山里丸は、秀吉が千利休らと茶会を催した茶室などがあったとされる。遺構は、南北に延びる石組み溝(幅35センチ)で、長さ6メートル分を確認。溝の側面には高さ35センチ、長さ50センチ、幅20センチの石が並び、底には平らな石などが敷いてあった。中から見つかった陶磁器から、年代を特定した。
焼土層は厚さ50センチ。焼けて変形した瓦も大量に出土した。溝は、徳川幕府が1624年に始めた城の再築で埋められたとみられる。
(読売新聞 6月26日付)

大坂城といえば、
豊臣秀吉が築いた天下の名城だったわけですが、彼の死後、城の主となったのは
側室・淀殿と彼女が生んだ秀吉の子・
秀頼でした。
しかし、ご承知のとおり秀吉の死後、関ヶ原の戦いで徳川家康が勝利を収め、徳川の天下となって、やがては大坂の陣によって秀頼・淀殿母子は滅ぼされてしまいます。
浅井長政とお市の方との間に出来た三人の娘のうち、長女の茶々(淀殿)だけが唯一、両親と同じ運命をたどりました。
茶々は小谷城、お市が再嫁した柴田勝家の北の庄城、そして大坂城と
三回落城を経験しています。

大坂夏の陣で、ついに徳川の軍勢に城を囲まれて最期の時がやってきたとき、淀殿、秀頼、そして側近の者たちがこの山里丸付近にあった土倉の中にいて、自刃するとほぼ同時に土倉に仕掛けた爆薬に火がつけられ、爆風と共に吹っ飛んだということです。
今回発掘していたのは、この最期の地の碑がある西側のようですね。
先週、用事があって大阪城の側まで行っていたので、この発掘の件を知っていたなら現場を見てくればよかったとちょっと後悔です。
来年の大河ドラマは茶々の妹であるお江がヒロインだということですが、私個人はやっぱり最上のヒロインこそは姉の淀殿の方だと思います。
七歳位の時に叔父・織田信長によって家を滅ぼされ、お市と共に三姉妹を引き取ってくれた義父・柴田勝家もまた豊臣秀吉によって滅ぼされてしまいました。
その彼女が、どういう心持で親の敵ともいえる秀吉に身を任せたのか、不思議なところではあります。

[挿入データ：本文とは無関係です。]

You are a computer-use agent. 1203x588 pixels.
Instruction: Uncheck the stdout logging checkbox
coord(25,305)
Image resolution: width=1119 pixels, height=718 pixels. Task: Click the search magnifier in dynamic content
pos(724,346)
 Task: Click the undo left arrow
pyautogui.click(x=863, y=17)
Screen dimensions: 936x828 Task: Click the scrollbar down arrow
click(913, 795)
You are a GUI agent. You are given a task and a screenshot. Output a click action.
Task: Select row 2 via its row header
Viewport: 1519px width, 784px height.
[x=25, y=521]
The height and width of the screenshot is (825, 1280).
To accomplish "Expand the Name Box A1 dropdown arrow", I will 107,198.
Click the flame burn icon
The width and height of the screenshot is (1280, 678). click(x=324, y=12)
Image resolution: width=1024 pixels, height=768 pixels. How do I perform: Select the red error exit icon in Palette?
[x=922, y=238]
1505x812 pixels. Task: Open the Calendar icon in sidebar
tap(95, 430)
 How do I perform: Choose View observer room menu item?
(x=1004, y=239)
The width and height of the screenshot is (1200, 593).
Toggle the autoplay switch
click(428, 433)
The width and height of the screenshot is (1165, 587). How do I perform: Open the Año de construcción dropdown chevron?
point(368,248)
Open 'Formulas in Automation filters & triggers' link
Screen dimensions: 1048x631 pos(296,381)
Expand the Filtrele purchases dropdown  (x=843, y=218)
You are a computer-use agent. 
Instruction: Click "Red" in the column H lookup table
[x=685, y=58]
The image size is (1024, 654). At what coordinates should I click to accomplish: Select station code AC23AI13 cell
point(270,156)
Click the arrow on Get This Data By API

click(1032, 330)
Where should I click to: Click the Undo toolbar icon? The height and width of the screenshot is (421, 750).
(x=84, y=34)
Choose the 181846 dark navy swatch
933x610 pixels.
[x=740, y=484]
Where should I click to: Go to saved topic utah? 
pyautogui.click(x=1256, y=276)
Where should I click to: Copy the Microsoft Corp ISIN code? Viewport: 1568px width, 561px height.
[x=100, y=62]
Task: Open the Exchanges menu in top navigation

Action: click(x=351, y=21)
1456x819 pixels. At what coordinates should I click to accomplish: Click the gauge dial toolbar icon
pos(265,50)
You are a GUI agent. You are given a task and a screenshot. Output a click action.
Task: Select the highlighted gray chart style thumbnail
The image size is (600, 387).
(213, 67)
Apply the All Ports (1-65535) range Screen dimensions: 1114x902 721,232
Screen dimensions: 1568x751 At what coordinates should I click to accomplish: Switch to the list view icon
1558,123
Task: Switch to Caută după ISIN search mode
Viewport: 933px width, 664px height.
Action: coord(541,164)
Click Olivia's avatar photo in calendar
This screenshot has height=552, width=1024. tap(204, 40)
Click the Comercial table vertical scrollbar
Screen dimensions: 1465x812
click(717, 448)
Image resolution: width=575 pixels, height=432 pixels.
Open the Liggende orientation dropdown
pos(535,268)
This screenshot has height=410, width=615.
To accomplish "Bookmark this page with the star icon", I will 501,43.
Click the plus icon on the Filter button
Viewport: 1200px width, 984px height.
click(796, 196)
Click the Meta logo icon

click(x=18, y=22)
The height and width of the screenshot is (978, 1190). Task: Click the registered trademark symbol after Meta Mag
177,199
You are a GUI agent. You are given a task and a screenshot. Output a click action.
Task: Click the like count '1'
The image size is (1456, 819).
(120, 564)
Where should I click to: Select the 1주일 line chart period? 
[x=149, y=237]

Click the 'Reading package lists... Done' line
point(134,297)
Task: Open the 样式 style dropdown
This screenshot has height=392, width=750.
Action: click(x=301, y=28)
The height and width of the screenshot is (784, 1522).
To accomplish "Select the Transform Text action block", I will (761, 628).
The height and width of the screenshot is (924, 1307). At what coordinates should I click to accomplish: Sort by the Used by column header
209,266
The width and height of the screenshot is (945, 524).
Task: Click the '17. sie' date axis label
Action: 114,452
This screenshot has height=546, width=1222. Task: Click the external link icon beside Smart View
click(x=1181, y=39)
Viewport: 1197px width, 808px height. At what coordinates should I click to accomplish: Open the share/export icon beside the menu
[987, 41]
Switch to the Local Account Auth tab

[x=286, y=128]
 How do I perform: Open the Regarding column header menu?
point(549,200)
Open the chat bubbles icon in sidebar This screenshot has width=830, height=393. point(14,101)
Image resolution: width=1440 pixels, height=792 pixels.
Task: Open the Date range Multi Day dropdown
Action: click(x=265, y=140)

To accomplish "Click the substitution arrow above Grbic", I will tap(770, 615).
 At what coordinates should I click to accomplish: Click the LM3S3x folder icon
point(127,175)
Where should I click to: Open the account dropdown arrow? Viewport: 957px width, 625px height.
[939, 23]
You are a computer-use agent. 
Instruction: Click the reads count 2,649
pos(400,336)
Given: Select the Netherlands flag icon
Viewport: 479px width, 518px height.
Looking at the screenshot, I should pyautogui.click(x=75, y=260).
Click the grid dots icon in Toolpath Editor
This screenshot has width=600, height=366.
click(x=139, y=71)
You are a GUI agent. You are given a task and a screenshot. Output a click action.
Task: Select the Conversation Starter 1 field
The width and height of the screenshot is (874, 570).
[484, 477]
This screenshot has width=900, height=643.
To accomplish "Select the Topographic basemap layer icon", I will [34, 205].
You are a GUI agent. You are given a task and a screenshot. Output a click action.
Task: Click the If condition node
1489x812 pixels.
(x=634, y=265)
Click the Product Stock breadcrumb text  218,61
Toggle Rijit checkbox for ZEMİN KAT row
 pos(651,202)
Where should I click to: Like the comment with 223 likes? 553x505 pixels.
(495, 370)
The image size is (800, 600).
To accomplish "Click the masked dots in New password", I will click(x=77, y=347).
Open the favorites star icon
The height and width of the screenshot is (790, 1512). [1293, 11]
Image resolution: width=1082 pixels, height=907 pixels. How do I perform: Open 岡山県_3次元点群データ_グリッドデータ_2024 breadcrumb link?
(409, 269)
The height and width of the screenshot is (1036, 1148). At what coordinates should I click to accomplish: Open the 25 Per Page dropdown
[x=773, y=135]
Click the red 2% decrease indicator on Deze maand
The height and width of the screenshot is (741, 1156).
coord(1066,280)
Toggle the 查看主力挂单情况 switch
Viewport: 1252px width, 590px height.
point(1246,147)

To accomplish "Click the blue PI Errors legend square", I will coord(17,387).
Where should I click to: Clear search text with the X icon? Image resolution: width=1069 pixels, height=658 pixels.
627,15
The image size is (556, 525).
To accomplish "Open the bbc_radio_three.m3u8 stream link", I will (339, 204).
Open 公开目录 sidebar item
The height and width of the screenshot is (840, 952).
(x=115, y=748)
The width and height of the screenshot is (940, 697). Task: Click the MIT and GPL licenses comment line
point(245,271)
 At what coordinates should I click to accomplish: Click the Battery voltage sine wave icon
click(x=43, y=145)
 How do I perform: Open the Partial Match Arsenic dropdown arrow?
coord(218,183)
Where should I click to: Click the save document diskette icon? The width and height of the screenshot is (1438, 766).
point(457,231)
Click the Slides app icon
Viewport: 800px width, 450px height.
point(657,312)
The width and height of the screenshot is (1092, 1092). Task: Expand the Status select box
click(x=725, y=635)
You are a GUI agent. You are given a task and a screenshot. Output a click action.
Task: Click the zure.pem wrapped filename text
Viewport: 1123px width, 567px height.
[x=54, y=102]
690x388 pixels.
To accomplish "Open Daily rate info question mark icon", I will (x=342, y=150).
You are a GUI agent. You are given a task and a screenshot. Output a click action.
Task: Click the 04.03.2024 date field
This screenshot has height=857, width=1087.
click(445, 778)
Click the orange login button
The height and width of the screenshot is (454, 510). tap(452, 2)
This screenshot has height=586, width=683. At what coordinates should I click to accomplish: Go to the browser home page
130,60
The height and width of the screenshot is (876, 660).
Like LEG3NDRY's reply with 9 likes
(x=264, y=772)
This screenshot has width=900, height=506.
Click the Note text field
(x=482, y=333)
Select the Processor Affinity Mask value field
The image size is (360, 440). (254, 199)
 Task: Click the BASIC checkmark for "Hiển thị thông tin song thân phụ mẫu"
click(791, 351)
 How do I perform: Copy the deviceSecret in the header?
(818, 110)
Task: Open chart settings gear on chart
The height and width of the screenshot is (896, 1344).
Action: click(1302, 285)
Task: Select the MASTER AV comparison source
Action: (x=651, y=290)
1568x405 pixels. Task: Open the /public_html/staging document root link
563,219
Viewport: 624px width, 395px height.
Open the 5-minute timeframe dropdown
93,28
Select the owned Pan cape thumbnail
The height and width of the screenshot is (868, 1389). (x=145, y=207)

天下人・秀吉の子を生んで、一度は栄華を極めたものの、その最期はまたも落城の炎の中にありました。まさに波乱万丈の一生だったといえます。
茶々の実情を伝える史料というのはほとんどないのですが、想像をたくましくすると、常に彼女を支えていたものは人一倍強いプライドだったであろうと思います。
その驕慢なプライドが邪魔して、結果的に豊臣家を滅亡させ、自らは悲劇の最期を迎えるのですが、それは七歳のときに経験した
小谷城の落城という辛い記憶の裏返しであったのではないかとも思えるのです。